Glaciers and icebergs, otters and sea lions, puffins and kittiwakes, bears and passing cruise ships.

Bartlett Cove

We settled into the Glacier Bay Lodge for three days. The weather was gray, though there always seemed to be some distant peaks poking through the clouds to tease us. D was appalled to find there was no TV - not in the room, not even in the common area - but he checked his fantasy teams from the computer in the lodge when he could and was easily calmed with beef and chocolate.

D&I kayaked for a couple of hours one day and we all took the boat tour on another. But mainly we relaxed. I read John Muir's accounts of Glacier Bay. His lodgings weren't quite so nice, but he camped where he could hear the glaciers calving and it seemed like he was usually up in the middle of the night tromping around the mountainns above the ice anyways.

Tuesday, June 24, 2008

Gustavus Airport

We flew in a Cherokee Six from Juneau to Gustavus, where we waited to get picked by the shuttle from the lodge. I think we pretty much had the airport to ourselves for 25 minutes. Definitely not DFW or ORD. We returned a few days later to catch our flight (a 737 this time) to Anchorage - a long delay in the drizzle waiting for our plane to show up from Juneau.


Juneau, like Ketchikan, is strung out along the steep edges of the valley, and like Ketchikan, it seems to be dominated in the summer by the cruise boat crowds. The gift shops peter out as you move away from the cruise terminal.

Most of the wildlife we saw on this trip was a long ways away and tended to avoid us, but in Juneau, the critters are trained to pose for the tourists.

Monday, June 23, 2008


The rest of the family wasn't very cheerful about having to get off the ferry in Juneau (Auke Bay) at 3:45AM. We shared a cab into town and M&D tried to sleep in big chairs in the hotel lobby while I walked around town. As always happens when traveling on too little sleep, I have no recollection of how we spent most of the day, but the photos suggest it was spent wandering past stuffed animals in front of gift shops and taking the bus up to Mendenhall Glacier, where Devon found a bench in the Visitor's Center to sleep on. I think we had lunch at the Silverbow Bakery and dinner at Twisted Fish.

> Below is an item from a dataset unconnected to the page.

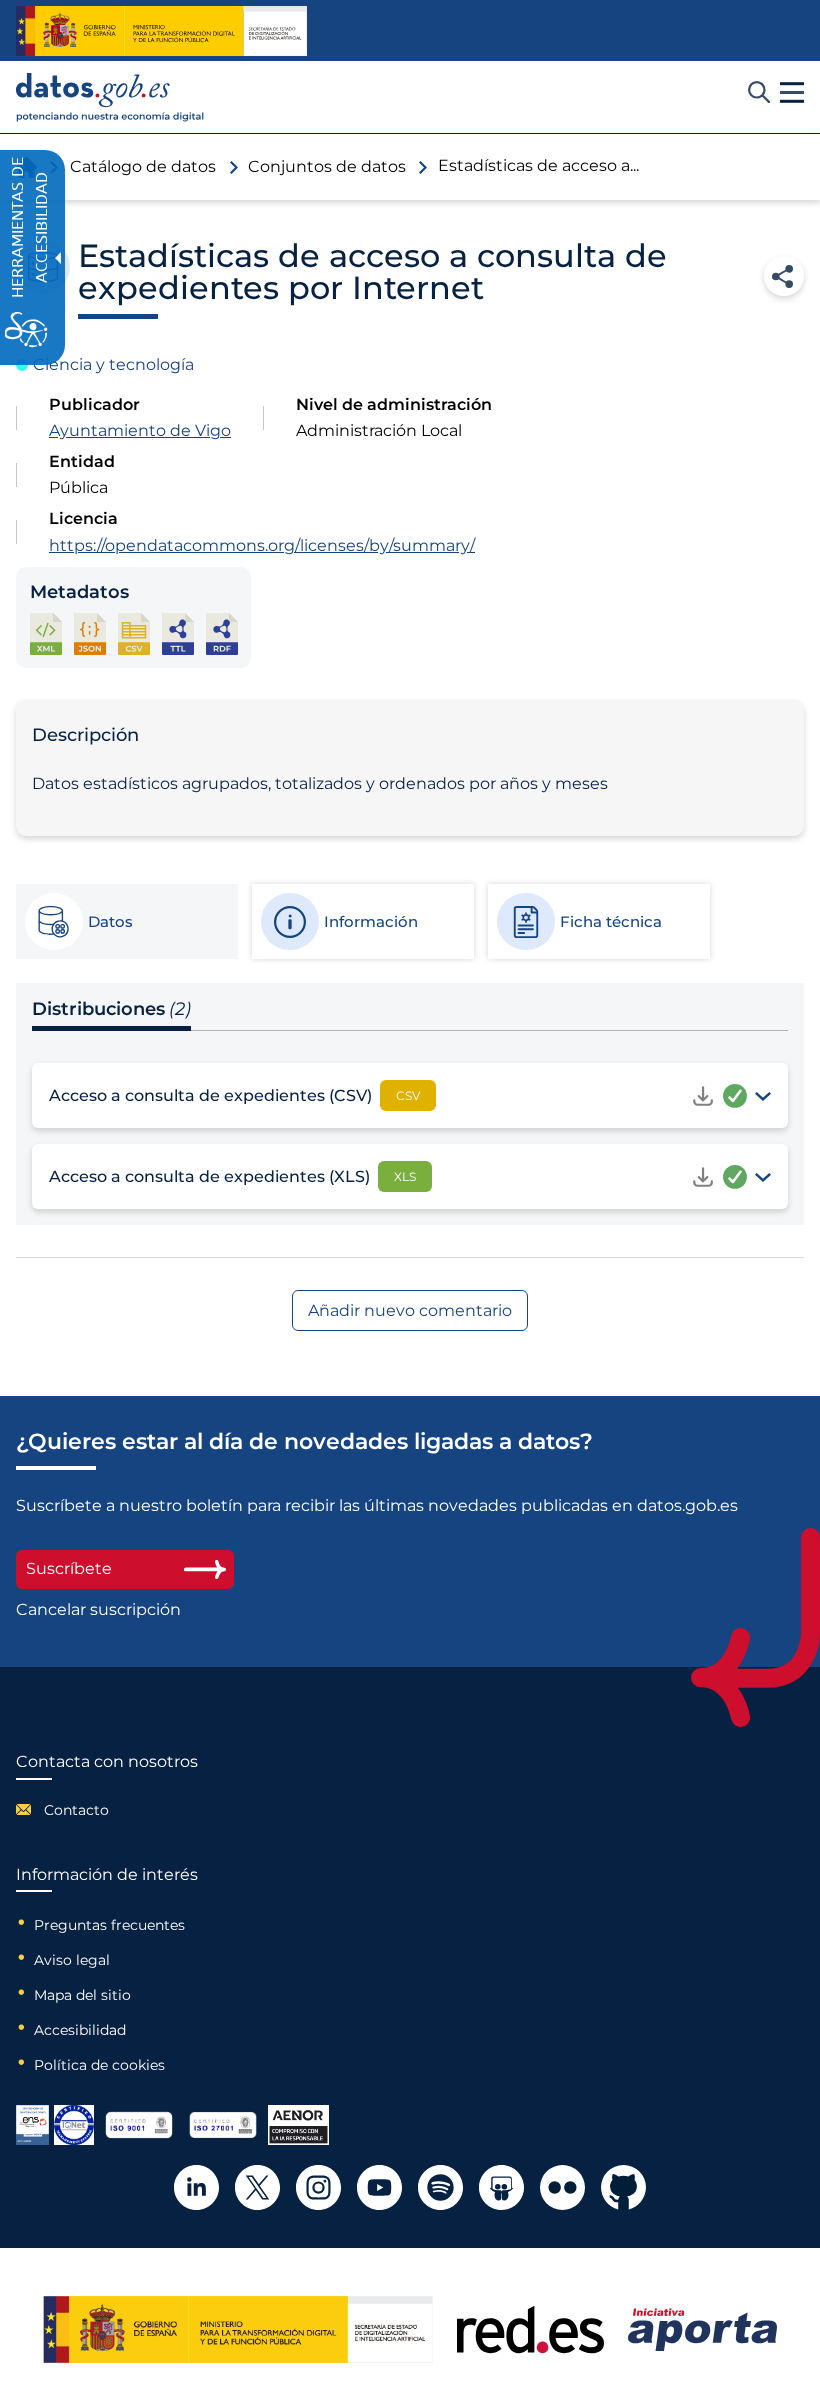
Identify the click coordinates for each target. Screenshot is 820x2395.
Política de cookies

There were four cruise boats in town at dinner - and a different four by the next morning.

Sunday, June 22, 2008

Southeast Alaska

From Ketchikan, the ferry wound its way north to Wrangell. We had dinner as the boat threaded Wrangell Narrows - too small to handle the big cruise ships - and we arrived in Petersburg to rainbows and great late-day light.


Sunday morning, after sailing from Bellingham on Friday evening. This was our introduction to Alaska and cruise ship economies. I expected the t-shirt stores and the knock-off native crafts, but I hadn’t forseen all the diamond and jewelry stores. Apparently all owned by the cruise companies and all clones of similar shops in ports of call in the Caribbean and on the west coast of Mexico. Stupid me – I thought cruises were an opportunity to travel without having to deal with local people and local food, but really they are just ways to shop.

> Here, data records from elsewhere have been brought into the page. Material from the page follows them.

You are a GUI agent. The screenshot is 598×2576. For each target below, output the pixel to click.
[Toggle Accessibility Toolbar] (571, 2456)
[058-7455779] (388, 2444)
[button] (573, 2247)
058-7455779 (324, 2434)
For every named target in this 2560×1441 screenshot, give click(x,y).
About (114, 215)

We had three hours, so we took a cab downtown with Sarah and Amanda (who we had run into on the ferry), had breakfast at the Pioneer Café, and wandered down Creek Street and then past the cruise ships.

Arkansas was my 48th state, in 1978, just before I turned 20. This spring I got to Hawaii (49) and now I’ve finally gotten to Alaska (50) - just before turning 50. Time to start all over again.